● Goal of the exercise:
Once you have read the data below, write it all out exactly.

(Stored items)
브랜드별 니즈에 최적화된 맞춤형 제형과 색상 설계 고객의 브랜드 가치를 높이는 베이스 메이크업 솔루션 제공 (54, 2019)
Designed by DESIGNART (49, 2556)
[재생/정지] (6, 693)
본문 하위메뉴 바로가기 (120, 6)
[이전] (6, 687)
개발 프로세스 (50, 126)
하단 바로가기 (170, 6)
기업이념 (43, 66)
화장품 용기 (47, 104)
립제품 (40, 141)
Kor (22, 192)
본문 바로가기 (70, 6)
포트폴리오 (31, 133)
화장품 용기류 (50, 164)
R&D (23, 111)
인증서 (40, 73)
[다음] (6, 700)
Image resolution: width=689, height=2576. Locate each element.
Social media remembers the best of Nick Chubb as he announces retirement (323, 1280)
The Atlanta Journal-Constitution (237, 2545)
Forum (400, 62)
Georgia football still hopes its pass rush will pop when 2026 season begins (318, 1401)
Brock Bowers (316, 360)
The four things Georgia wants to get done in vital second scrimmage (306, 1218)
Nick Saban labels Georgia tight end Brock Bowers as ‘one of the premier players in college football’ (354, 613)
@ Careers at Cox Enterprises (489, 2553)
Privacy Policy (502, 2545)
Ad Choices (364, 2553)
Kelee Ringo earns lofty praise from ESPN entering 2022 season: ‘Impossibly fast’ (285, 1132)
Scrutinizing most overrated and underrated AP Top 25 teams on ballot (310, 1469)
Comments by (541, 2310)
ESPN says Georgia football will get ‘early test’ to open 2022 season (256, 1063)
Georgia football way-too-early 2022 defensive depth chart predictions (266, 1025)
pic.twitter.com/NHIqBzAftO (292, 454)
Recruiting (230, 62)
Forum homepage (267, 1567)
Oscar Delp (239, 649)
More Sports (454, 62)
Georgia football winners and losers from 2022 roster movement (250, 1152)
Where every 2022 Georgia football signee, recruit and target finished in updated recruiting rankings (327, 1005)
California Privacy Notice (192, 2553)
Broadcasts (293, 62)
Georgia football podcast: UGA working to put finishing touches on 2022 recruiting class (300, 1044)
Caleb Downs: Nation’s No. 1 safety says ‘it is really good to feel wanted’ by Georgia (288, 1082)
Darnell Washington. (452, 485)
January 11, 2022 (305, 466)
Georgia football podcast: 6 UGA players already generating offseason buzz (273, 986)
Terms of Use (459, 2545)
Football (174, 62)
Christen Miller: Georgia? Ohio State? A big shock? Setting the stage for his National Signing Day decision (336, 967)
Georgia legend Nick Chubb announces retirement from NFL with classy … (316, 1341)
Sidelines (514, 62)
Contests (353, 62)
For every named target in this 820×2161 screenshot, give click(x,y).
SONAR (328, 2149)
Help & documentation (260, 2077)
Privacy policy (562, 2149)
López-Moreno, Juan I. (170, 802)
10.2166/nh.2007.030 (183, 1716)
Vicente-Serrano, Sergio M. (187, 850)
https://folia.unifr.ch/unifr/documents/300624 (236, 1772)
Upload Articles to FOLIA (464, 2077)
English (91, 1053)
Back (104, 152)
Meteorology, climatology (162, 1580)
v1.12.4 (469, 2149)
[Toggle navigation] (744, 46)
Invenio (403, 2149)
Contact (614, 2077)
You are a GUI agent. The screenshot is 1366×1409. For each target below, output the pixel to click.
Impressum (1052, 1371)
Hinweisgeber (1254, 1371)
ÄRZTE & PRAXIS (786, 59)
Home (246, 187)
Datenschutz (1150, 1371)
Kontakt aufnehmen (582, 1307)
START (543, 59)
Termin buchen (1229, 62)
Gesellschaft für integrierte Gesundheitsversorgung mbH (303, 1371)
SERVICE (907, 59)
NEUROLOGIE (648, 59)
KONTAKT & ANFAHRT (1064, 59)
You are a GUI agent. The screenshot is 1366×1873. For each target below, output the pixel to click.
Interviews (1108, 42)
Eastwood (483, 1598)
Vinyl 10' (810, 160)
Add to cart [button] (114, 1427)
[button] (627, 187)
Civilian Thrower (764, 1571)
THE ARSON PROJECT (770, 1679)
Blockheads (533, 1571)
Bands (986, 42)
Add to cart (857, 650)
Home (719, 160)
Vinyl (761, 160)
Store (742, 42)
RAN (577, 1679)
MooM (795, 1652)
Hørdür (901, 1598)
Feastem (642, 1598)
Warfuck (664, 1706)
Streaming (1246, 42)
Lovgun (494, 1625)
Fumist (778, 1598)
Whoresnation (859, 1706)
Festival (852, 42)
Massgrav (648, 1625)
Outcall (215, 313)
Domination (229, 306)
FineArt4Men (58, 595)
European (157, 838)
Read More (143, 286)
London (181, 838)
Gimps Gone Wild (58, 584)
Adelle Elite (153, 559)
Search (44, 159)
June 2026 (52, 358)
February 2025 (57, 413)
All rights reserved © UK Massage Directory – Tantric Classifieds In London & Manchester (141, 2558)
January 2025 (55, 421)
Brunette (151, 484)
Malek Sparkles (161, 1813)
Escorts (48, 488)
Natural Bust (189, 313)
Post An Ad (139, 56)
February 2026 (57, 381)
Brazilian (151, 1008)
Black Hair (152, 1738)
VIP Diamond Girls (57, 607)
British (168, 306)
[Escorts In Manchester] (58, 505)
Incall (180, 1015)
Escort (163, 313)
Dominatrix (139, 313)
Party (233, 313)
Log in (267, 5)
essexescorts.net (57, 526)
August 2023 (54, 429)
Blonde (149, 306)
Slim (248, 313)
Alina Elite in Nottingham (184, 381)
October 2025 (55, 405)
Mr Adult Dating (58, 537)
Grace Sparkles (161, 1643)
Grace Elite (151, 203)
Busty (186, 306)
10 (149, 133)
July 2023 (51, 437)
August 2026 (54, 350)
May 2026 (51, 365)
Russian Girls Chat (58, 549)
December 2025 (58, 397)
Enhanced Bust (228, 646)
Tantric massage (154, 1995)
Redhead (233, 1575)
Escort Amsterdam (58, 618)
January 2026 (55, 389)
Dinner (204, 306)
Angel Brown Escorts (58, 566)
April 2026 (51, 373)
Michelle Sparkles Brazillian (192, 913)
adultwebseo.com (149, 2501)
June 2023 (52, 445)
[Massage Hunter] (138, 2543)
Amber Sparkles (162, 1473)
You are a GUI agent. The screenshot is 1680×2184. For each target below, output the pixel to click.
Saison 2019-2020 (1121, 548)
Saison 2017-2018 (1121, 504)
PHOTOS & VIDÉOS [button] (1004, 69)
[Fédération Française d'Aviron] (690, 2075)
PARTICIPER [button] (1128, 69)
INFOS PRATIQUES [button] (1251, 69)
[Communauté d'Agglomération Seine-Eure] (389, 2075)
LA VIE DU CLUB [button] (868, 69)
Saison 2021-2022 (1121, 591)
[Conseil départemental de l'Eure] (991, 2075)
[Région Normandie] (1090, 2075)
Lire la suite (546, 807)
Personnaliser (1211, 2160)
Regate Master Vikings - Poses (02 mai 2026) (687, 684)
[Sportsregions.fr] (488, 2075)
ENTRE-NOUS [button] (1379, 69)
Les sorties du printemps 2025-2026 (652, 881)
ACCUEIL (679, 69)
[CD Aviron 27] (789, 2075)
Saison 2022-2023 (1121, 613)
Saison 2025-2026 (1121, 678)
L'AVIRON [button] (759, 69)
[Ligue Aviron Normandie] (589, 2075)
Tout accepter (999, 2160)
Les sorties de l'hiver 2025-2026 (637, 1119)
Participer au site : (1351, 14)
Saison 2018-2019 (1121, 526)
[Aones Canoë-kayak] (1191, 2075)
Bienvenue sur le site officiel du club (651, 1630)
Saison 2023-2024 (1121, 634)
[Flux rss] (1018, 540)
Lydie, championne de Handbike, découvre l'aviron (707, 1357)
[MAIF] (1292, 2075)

● Result:
브랜드별 니즈에 최적화된 맞춤형 제형과 색상 설계 고객의 브랜드 가치를 높이는 베이스 메이크업 솔루션 제공 (54, 2019)
Designed by DESIGNART (49, 2556)
[재생/정지] (6, 693)
본문 하위메뉴 바로가기 (120, 6)
[이전] (6, 687)
개발 프로세스 (50, 126)
하단 바로가기 (170, 6)
기업이념 (43, 66)
화장품 용기 (47, 104)
립제품 (40, 141)
Kor (22, 192)
본문 바로가기 (70, 6)
포트폴리오 (31, 133)
화장품 용기류 (50, 164)
R&D (23, 111)
인증서 (40, 73)
[다음] (6, 700)
Image resolution: width=689, height=2576. Locate each element.
Social media remembers the best of Nick Chubb as he announces retirement (323, 1280)
The Atlanta Journal-Constitution (237, 2545)
Forum (400, 62)
Georgia football still hopes its pass rush will pop when 2026 season begins (318, 1401)
Brock Bowers (316, 360)
The four things Georgia wants to get done in vital second scrimmage (306, 1218)
Nick Saban labels Georgia tight end Brock Bowers as ‘one of the premier players in college football’ (354, 613)
@ Careers at Cox Enterprises (489, 2553)
Privacy Policy (502, 2545)
Ad Choices (364, 2553)
Kelee Ringo earns lofty praise from ESPN entering 2022 season: ‘Impossibly fast’ (285, 1132)
Scrutinizing most overrated and underrated AP Top 25 teams on ballot (310, 1469)
Comments by (541, 2310)
ESPN says Georgia football will get ‘early test’ to open 2022 season (256, 1063)
Georgia football way-too-early 2022 defensive depth chart predictions (266, 1025)
pic.twitter.com/NHIqBzAftO (292, 454)
Recruiting (230, 62)
Forum homepage (267, 1567)
Oscar Delp (239, 649)
More Sports (454, 62)
Georgia football winners and losers from 2022 roster movement (250, 1152)
Where every 2022 Georgia football signee, recruit and target finished in updated recruiting rankings (327, 1005)
California Privacy Notice (192, 2553)
Broadcasts (293, 62)
Georgia football podcast: UGA working to put finishing touches on 2022 recruiting class (300, 1044)
Caleb Downs: Nation’s No. 1 safety says ‘it is really good to feel wanted’ by Georgia (288, 1082)
Darnell Washington. (452, 485)
January 11, 2022 (305, 466)
Georgia football podcast: 6 UGA players already generating offseason buzz (273, 986)
Terms of Use (459, 2545)
Football (174, 62)
Christen Miller: Georgia? Ohio State? A big shock? Setting the stage for his National Signing Day decision (336, 967)
Georgia legend Nick Chubb announces retirement from NFL with classy … (316, 1341)
Sidelines (514, 62)
Contests (353, 62)
For every named target in this 820×2161 screenshot, give click(x,y).
SONAR (328, 2149)
Help & documentation (260, 2077)
Privacy policy (562, 2149)
López-Moreno, Juan I. (170, 802)
10.2166/nh.2007.030 (183, 1716)
Vicente-Serrano, Sergio M. (187, 850)
https://folia.unifr.ch/unifr/documents/300624 (236, 1772)
Upload Articles to FOLIA (464, 2077)
English (91, 1053)
Back (104, 152)
Meteorology, climatology (162, 1580)
v1.12.4 (469, 2149)
[Toggle navigation] (744, 46)
Invenio (403, 2149)
Contact (614, 2077)
You are a GUI agent. The screenshot is 1366×1409. For each target below, output the pixel to click.
Impressum (1052, 1371)
Hinweisgeber (1254, 1371)
ÄRZTE & PRAXIS (786, 59)
Home (246, 187)
Datenschutz (1150, 1371)
Kontakt aufnehmen (582, 1307)
START (543, 59)
Termin buchen (1229, 62)
Gesellschaft für integrierte Gesundheitsversorgung mbH (303, 1371)
SERVICE (907, 59)
NEUROLOGIE (648, 59)
KONTAKT & ANFAHRT (1064, 59)
You are a GUI agent. The screenshot is 1366×1873. For each target below, output the pixel to click.
Interviews (1108, 42)
Eastwood (483, 1598)
Vinyl 10' (810, 160)
Add to cart [button] (114, 1427)
[button] (627, 187)
Civilian Thrower (764, 1571)
THE ARSON PROJECT (770, 1679)
Blockheads (533, 1571)
Bands (986, 42)
Add to cart (857, 650)
Home (719, 160)
Vinyl (761, 160)
Store (742, 42)
RAN (577, 1679)
MooM (795, 1652)
Hørdür (901, 1598)
Feastem (642, 1598)
Warfuck (664, 1706)
Streaming (1246, 42)
Lovgun (494, 1625)
Fumist (778, 1598)
Whoresnation (859, 1706)
Festival (852, 42)
Massgrav (648, 1625)
Outcall (215, 313)
Domination (229, 306)
FineArt4Men (58, 595)
European (157, 838)
Read More (143, 286)
London (181, 838)
Gimps Gone Wild (58, 584)
Adelle Elite (153, 559)
Search (44, 159)
June 2026 (52, 358)
February 2025 (57, 413)
All rights reserved © UK Massage Directory – Tantric Classifieds In London & Manchester (141, 2558)
January 2025 (55, 421)
Brunette (151, 484)
Malek Sparkles (161, 1813)
Escorts (48, 488)
Natural Bust (189, 313)
Post An Ad (139, 56)
February 2026 (57, 381)
Brazilian (151, 1008)
Black Hair (152, 1738)
VIP Diamond Girls (57, 607)
British (168, 306)
[Escorts In Manchester] (58, 505)
Incall (180, 1015)
Escort (163, 313)
Dominatrix (139, 313)
Party (233, 313)
Log in (267, 5)
essexescorts.net (57, 526)
August 2023 (54, 429)
Blonde (149, 306)
Slim (248, 313)
Alina Elite in Nottingham (184, 381)
October 2025 (55, 405)
Mr Adult Dating (58, 537)
Grace Sparkles (161, 1643)
Grace Elite (151, 203)
Busty (186, 306)
10 (149, 133)
July 2023 (51, 437)
August 2026 (54, 350)
May 2026 (51, 365)
Russian Girls Chat (58, 549)
December 2025 (58, 397)
Enhanced Bust (228, 646)
Tantric massage (154, 1995)
Redhead (233, 1575)
Escort Amsterdam (58, 618)
January 2026 (55, 389)
Dinner (204, 306)
Angel Brown Escorts (58, 566)
April 2026 (51, 373)
Michelle Sparkles Brazillian (192, 913)
adultwebseo.com (149, 2501)
June 2023 (52, 445)
[Massage Hunter] (138, 2543)
Amber Sparkles (162, 1473)
You are a GUI agent. The screenshot is 1680×2184. For each target below, output the pixel to click.
Saison 2019-2020 (1121, 548)
Saison 2017-2018 (1121, 504)
PHOTOS & VIDÉOS [button] (1004, 69)
[Fédération Française d'Aviron] (690, 2075)
PARTICIPER [button] (1128, 69)
INFOS PRATIQUES [button] (1251, 69)
[Communauté d'Agglomération Seine-Eure] (389, 2075)
LA VIE DU CLUB [button] (868, 69)
Saison 2021-2022 (1121, 591)
[Conseil départemental de l'Eure] (991, 2075)
[Région Normandie] (1090, 2075)
Lire la suite (546, 807)
Personnaliser (1211, 2160)
Regate Master Vikings - Poses (02 mai 2026) (687, 684)
[Sportsregions.fr] (488, 2075)
ENTRE-NOUS [button] (1379, 69)
Les sorties du printemps 2025-2026 (652, 881)
ACCUEIL (679, 69)
[CD Aviron 27] (789, 2075)
Saison 2022-2023 (1121, 613)
Saison 2025-2026 (1121, 678)
L'AVIRON [button] (759, 69)
[Ligue Aviron Normandie] (589, 2075)
Tout accepter (999, 2160)
Les sorties de l'hiver 2025-2026 (637, 1119)
Participer au site : (1351, 14)
Saison 2018-2019 (1121, 526)
[Aones Canoë-kayak] (1191, 2075)
Bienvenue sur le site officiel du club (651, 1630)
Saison 2023-2024 (1121, 634)
[Flux rss] (1018, 540)
Lydie, championne de Handbike, découvre l'aviron (707, 1357)
[MAIF] (1292, 2075)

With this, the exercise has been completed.